First, oral literature is not static. It is not a collection of fixed stories passed down like museum artifacts. It is a dynamic, adaptive system. Performers do not memorize a text word for word. They learn a structure — a plot, a set of characters, a moral framework — and then improvise within it. Each telling is a fresh act of creation. This means the story can change to fit the audience, the occasion, or the political moment. A praise poem performed for a chief in one village might be subtly different when performed for a different chief in another. The core remains. The details shift.
Second, this flexibility does not make the stories unreliable. On the contrary, Finnegan found that oral traditions have built-in mechanisms for preserving accuracy. Repetition, rhyme, rhythm, and formulaic phrases act as mnemonic devices. They lock key information into the structure of the performance. A storyteller who forgets a crucial detail will often be corrected by the audience. The community itself acts as a living editor.
Third, oral literature is not a separate category from “real” literature. Finnegan argued that the Western distinction between oral and written is artificial. Many African societies have long blended the two. Some oral performances incorporate written texts. Some written texts are meant to be performed aloud. The boundary is porous.
The book has been accessed by hundreds of readers in over 60 countries, including Ethiopia, Kenya, Rwanda, and numerous other African nations (Finnegan, 2026). That is not a coincidence. The people who live inside these traditions know their value. It took a scholar from outside to finally document what they already understood.
The Surprising Science of Oral Memory

Here is where the research gets genuinely counterintuitive.
We tend to think of writing as a superior form of memory. Once a fact is written down, it is fixed. It cannot be misremembered. It cannot be corrupted by a bad performance. But Finnegan’s work suggests something else: writing can also make knowledge brittle. A written text is a single, frozen version. If that copy is lost or destroyed, the knowledge is gone. An oral tradition, by contrast, is distributed across an entire community. It lives in hundreds of heads. It can survive the death of any single storyteller.
This is not just a theoretical point. Finnegan documented how oral traditions in Africa have preserved historical records, genealogies, and legal codes for centuries, long after the written records of neighboring civilizations crumbled. The stories themselves become a kind of distributed database, with redundancy built in.

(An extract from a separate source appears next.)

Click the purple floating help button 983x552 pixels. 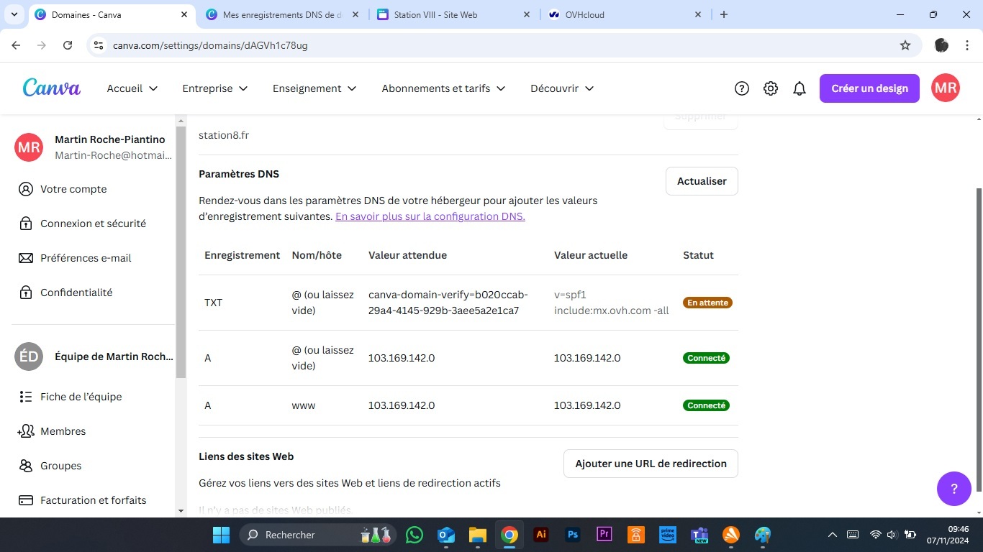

Consider the griots of West Africa. These are professional oral historians who train for decades to memorize the histories of entire empires. A single griot might carry in his head the lineage of a royal family going back 40 generations. He does not recite a list of names. He weaves them into a narrative, with praise, critique, and context. When he performs, the community checks his accuracy. If he makes a mistake, someone calls it out. The tradition self-corrects.

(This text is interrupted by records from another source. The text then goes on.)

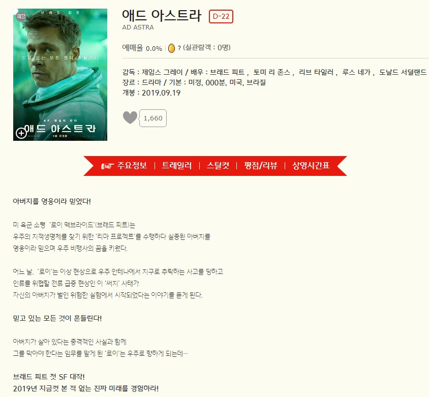Open actor 브래드 피트 link
Viewport: 429px width, 397px height.
coord(227,72)
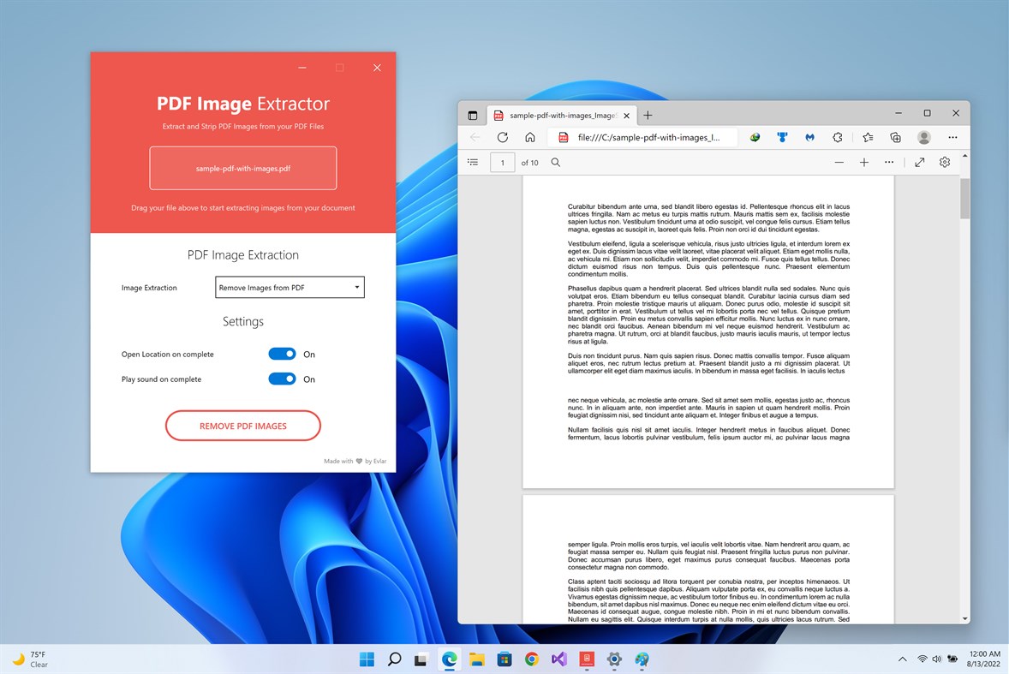Disable Open Location on complete

coord(282,354)
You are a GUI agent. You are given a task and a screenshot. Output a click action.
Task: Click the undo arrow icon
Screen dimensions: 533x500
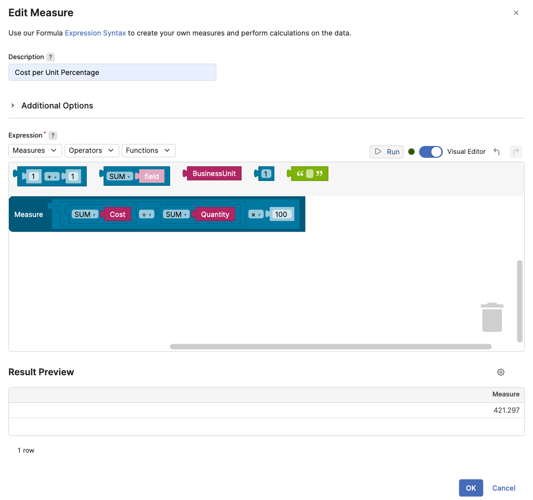(497, 152)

Finnegan’s analysis showed that this system is not primitive. It is a sophisticated information technology, optimized for a world without paper. The constraints of oral memory force the storyteller to use structure, repetition, and emotional resonance. These are not weaknesses. They are features that make the knowledge stick.
What the Research Does Not Prove
Let me be careful here. Finnegan’s work does not prove that oral traditions are always accurate. They are not. Stories change. Details get lost. Sometimes a storyteller invents new material for dramatic effect. The audience might not catch every error.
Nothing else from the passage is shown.